Friday, April 15, 2011

When Will Amazon Choose Our Own Adventure?


This might be the paranoid data geek in me, but the first thing that came to mind when learning about Amazon's WhisperSync capability was the incredible data collection opportunity it presents. As it's advertised, WhisperSync is helpful to the Kindle user because it keeps your books in sync across multiple reading devices. Start a book on your Kindle, read to page 23, and put it down. Later while in line at the supermarket, open the Kindle app on your phone and it syncs to your last-read location, starting you right there on page 23.

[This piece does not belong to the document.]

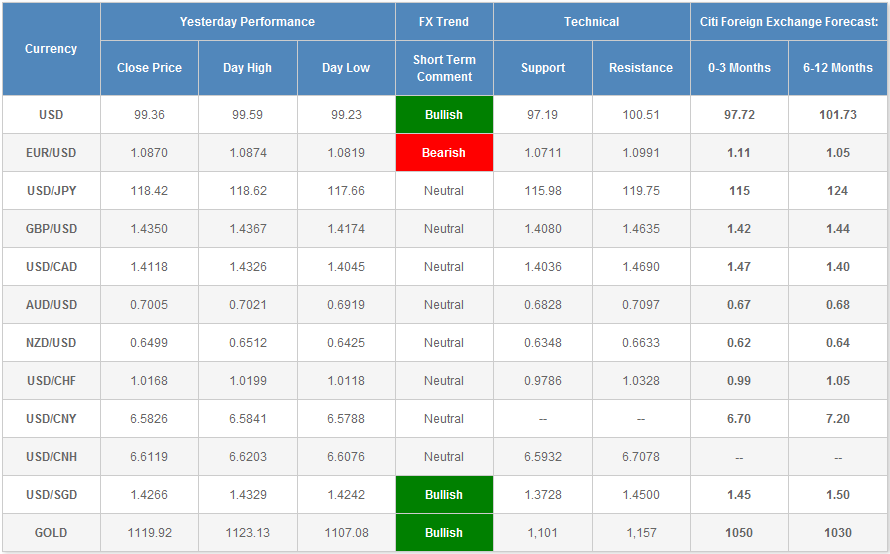The image size is (890, 554).
Task: Click the USD/JPY close price 118.42
Action: point(149,191)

Did you see what just happened?


For this to work, that means that every time you turn a page, a timestamped data point is logged and sent to Amazon. Over time, this means they amass an incredibly detailed reading profile of every Kindle/WhisperSync user. This profile would, presumably, extend beyond merely which books you read; the data will show which books you do or don't finish, and the relative speed with with you finish particular books, chapters, and sentences. General reading habits are there for the scraping too - are you a nighttime reader? Self-help books at lunch? Teen fiction on cross-country flights? Just as web cookies and advanced click tracking mechanisms have tilted the scales of web UX development from art towards science, WhisperSync brings an exciting new dimension to book retail.


Of course, I don't presume to think that I'm the first person to realize this. Amazon has buildings full of ridiculously smart engineers and marketing types, and it's a safe bet that they're doing something more interesting with this data than simply reminding you what page you were on and then sending it to /dev/null. But since these hypothetical uses weren't detailed in the literature that came with my Kindle, I thought it would be fun to speculate on a few things that Amazon could do with a few billion page numbers and timestamps.


Product Suggestions


Amazon is already the king of this and they wouldn't necessarily advertise it if they were doing so, but the data on how vigorously you consume one book vs. another would go a long way towards recommending what you should read next.


Example: Carson Parsons is an avid reader of business books. Martin Smartypants has written a hot new book on management techniques, and Carson's purchase history combined with the popularity of the author would suggest that the book should go high on his list of recommendations. Should be a good match, right?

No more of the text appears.